Ueli Maurer: «Eine Partei ist parteiisch»
Wo einst die Gründung der SVP Langenthal – damals als «Neue Bürger-Partei Langenthal» – stattgefunden hat, feierte die Partei nun auch ihren 100. Geburtstag: Im altehrwürdigen Barock-Saal des Hotels Bären in Langenthal. Parteipräsidentin Corinna Grossenbacher konnte unter den Gästen zahlreiche Frontleute der SVP begrüssen. Auch Bundesrat Ueli Maurer fand am letzten Freitagabend den Weg in die Oberaargauer Metropole.

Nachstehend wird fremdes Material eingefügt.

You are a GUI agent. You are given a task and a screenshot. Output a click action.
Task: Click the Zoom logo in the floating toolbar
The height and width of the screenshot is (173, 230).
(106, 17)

«Über 300 Mannen», alles «vaterländisch gesinnte Bürger» waren es, die am Dienstag, 17. Dezember 1918, abends um 8 Uhr im Langenthaler Hotel Bären zusammenstanden, die «Neue Bürger-Partei Langenthal» ins Leben riefen und den Beitritt mit ihrer Unterschrift bezeugten. Mit starkem Willen, dem ersten Parteipräsidenten E. Geiser-Kohler (Landesprodukte und späterer Gemeindepräsident) und einem gesammelten Startkapital von 335.50 Franken machten sie sich dazu auf, die demokratischen Grundrechte der Schweiz zu verteidigen.
Es war eine überaus harte Zeit damals, als eben der 1. Weltkrieg zu Ende gegangen war und die weltweit grassierende Spanische Grippe Millionen von Menschen dahingerafft hatte. Die Grippe hatte auch vor der Schweiz keinen Halt gemacht.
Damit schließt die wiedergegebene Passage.